Stored items:
▽
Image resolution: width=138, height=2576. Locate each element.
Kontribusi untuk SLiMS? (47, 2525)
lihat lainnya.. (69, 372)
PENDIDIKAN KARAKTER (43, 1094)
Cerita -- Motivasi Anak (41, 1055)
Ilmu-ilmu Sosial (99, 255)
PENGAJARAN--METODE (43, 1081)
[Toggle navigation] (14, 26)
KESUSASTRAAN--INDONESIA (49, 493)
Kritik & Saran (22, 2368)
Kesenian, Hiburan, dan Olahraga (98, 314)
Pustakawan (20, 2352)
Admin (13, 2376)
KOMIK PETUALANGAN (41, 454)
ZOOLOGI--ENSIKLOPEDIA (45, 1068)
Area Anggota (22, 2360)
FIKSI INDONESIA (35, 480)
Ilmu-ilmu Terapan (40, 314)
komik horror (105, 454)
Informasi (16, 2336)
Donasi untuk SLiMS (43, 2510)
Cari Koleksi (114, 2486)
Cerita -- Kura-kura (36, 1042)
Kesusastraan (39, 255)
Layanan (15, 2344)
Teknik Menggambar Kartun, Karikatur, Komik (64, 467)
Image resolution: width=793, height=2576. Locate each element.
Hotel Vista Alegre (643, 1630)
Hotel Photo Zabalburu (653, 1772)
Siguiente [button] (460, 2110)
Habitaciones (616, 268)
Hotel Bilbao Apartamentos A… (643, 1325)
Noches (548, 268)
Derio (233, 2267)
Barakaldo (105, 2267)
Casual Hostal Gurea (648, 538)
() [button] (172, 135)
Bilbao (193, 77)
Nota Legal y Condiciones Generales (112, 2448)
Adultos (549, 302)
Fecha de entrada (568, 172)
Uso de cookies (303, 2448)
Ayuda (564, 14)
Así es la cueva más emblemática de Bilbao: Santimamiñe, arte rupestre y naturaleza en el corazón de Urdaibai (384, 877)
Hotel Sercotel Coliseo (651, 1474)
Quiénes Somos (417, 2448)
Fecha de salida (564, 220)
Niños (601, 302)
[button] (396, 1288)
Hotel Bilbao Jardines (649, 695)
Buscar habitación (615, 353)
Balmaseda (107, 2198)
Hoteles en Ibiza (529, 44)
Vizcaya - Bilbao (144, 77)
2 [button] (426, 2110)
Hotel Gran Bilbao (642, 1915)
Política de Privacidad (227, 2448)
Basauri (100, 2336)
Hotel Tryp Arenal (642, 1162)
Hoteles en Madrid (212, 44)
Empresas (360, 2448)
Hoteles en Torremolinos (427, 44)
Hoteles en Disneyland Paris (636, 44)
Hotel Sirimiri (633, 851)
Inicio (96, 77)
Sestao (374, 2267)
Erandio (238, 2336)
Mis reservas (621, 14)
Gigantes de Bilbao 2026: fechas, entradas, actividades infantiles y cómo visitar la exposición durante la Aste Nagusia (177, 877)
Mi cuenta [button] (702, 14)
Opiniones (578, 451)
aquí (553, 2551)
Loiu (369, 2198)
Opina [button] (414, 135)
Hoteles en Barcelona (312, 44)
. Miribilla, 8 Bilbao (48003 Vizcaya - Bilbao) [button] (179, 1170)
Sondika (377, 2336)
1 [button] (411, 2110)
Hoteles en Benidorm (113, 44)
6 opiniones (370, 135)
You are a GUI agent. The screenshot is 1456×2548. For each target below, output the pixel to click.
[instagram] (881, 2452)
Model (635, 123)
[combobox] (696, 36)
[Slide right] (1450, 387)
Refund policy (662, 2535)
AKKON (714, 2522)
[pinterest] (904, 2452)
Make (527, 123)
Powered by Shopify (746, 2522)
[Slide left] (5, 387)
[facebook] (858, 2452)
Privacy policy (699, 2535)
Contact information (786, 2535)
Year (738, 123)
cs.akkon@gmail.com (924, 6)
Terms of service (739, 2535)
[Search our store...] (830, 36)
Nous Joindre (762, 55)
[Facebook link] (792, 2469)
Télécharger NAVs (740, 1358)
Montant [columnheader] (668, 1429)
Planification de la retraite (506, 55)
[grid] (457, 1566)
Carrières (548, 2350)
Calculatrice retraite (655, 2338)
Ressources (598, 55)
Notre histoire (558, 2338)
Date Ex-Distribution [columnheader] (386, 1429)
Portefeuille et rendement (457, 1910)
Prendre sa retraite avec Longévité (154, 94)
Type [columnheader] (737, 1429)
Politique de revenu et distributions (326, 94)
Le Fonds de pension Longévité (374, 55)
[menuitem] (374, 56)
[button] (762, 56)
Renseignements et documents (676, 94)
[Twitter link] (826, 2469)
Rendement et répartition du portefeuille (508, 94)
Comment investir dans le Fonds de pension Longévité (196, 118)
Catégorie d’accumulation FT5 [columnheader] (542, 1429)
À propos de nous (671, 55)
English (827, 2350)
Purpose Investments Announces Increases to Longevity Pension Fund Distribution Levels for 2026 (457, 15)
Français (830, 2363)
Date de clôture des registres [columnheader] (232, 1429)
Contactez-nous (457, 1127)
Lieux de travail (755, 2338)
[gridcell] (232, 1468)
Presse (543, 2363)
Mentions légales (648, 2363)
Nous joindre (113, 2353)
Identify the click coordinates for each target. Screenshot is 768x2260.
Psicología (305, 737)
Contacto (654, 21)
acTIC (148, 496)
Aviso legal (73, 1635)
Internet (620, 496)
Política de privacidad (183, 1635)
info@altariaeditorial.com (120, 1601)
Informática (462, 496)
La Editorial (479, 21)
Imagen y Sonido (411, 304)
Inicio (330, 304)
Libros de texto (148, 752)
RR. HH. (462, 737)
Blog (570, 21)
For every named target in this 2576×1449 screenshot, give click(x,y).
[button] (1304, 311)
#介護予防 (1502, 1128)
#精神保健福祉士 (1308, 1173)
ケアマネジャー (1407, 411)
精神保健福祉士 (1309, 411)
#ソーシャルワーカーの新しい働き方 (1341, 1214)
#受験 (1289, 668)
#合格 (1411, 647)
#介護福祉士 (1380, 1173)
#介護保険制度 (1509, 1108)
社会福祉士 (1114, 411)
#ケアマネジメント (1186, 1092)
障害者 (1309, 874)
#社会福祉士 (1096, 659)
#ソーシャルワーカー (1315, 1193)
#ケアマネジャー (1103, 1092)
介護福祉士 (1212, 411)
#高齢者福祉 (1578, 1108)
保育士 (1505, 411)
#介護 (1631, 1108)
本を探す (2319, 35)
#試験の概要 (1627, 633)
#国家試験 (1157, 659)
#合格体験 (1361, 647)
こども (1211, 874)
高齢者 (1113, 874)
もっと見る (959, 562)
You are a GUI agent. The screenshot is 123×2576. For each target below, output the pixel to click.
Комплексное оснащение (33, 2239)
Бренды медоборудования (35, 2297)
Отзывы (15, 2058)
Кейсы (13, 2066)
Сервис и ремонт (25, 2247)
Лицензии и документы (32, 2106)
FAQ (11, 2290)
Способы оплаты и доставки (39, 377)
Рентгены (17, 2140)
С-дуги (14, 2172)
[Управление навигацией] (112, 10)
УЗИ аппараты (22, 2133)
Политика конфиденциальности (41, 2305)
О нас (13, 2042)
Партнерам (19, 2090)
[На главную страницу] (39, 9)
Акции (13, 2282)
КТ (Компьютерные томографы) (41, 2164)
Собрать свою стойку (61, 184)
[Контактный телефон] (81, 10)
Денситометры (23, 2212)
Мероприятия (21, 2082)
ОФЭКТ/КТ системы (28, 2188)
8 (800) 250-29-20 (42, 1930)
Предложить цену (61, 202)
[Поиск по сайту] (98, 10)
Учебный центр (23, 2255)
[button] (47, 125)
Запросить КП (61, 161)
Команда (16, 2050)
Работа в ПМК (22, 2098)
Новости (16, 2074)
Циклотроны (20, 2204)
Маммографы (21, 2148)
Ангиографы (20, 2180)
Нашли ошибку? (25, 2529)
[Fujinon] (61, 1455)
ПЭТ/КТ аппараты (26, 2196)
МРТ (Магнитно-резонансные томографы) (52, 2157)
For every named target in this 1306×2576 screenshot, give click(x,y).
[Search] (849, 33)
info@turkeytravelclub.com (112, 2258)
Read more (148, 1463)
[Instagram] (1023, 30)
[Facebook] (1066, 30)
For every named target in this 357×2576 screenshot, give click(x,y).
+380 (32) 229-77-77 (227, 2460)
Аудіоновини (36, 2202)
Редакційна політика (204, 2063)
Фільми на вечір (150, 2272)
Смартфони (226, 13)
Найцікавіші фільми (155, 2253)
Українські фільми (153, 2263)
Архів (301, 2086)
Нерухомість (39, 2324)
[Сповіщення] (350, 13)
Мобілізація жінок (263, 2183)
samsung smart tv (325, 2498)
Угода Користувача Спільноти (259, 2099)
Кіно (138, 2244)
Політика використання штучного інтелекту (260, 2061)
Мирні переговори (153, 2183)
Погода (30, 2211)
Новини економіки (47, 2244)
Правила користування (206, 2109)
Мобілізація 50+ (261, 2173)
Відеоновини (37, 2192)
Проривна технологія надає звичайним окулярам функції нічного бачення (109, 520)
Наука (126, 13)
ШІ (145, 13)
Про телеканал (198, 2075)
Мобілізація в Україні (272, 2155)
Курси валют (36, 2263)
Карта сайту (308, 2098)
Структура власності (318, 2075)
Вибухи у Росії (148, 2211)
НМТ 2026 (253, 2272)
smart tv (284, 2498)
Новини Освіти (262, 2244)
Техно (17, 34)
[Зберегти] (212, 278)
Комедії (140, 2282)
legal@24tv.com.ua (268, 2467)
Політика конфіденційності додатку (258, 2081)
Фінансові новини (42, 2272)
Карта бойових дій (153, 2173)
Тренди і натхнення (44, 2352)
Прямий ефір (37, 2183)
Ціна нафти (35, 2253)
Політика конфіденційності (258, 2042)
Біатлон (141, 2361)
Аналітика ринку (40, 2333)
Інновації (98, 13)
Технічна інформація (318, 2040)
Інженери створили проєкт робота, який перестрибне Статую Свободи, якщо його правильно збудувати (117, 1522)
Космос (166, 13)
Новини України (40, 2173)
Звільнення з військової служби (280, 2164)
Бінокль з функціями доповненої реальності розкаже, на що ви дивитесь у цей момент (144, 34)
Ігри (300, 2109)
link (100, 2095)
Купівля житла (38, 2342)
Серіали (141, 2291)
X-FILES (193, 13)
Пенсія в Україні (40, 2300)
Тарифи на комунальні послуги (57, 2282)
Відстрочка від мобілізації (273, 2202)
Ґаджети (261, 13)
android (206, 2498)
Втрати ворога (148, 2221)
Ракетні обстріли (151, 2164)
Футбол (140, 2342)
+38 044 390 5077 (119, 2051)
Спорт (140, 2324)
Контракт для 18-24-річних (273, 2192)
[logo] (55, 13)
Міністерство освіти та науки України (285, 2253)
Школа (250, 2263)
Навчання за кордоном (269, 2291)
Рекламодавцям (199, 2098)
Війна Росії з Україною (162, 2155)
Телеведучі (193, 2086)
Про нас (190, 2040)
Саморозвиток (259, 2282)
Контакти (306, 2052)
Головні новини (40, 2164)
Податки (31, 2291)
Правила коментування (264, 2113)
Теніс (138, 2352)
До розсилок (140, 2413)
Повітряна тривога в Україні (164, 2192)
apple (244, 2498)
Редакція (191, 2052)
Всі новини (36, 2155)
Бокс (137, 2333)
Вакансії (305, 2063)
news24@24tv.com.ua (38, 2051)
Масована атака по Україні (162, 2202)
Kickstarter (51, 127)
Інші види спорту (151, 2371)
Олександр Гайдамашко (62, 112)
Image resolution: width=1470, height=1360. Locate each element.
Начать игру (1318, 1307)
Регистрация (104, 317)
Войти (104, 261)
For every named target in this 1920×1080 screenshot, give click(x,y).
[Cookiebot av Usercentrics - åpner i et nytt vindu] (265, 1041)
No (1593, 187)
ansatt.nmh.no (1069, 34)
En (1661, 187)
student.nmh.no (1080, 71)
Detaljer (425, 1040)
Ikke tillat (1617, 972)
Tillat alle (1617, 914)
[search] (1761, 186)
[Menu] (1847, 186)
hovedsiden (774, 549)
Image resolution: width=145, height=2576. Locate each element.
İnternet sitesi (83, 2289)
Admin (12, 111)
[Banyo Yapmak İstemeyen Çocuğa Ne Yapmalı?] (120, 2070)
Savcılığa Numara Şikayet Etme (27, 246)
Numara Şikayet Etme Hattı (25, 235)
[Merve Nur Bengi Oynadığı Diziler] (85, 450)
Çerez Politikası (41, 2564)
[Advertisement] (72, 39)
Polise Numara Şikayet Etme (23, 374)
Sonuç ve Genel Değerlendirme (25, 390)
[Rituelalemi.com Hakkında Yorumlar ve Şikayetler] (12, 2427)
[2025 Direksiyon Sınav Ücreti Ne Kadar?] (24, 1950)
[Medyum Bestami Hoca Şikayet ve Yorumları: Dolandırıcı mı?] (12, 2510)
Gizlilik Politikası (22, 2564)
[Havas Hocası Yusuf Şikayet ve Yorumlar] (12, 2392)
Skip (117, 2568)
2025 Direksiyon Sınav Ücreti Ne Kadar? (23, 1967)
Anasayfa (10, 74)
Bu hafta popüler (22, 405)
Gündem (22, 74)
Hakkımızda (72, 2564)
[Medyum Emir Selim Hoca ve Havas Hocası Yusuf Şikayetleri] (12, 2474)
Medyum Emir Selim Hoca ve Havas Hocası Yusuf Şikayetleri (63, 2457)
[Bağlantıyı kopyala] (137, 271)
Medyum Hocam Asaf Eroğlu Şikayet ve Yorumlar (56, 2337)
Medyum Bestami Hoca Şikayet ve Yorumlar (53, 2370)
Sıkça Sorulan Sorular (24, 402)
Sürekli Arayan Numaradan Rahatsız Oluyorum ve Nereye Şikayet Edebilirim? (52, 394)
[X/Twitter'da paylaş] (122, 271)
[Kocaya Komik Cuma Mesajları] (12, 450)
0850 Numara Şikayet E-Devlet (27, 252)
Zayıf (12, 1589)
△
• YOUR GOAL:
Starting at the line above that holds "#国家試験 (1157, 659)" and ending at the line that holds "ОФЭКТ/КТ системы (28, 2188)", transcribe each line exactly and include no other lines.

• RESPONSE BOX:
#国家試験 (1157, 659)
#合格体験 (1361, 647)
こども (1211, 874)
高齢者 (1113, 874)
もっと見る (959, 562)
You are a GUI agent. The screenshot is 123×2576. For each target below, output the pixel to click.
Комплексное оснащение (33, 2239)
Бренды медоборудования (35, 2297)
Отзывы (15, 2058)
Кейсы (13, 2066)
Сервис и ремонт (25, 2247)
Лицензии и документы (32, 2106)
FAQ (11, 2290)
Способы оплаты и доставки (39, 377)
Рентгены (17, 2140)
С-дуги (14, 2172)
[Управление навигацией] (112, 10)
УЗИ аппараты (22, 2133)
Политика конфиденциальности (41, 2305)
О нас (13, 2042)
Партнерам (19, 2090)
[На главную страницу] (39, 9)
Акции (13, 2282)
КТ (Компьютерные томографы) (41, 2164)
Собрать свою стойку (61, 184)
[Контактный телефон] (81, 10)
Денситометры (23, 2212)
Мероприятия (21, 2082)
ОФЭКТ/КТ системы (28, 2188)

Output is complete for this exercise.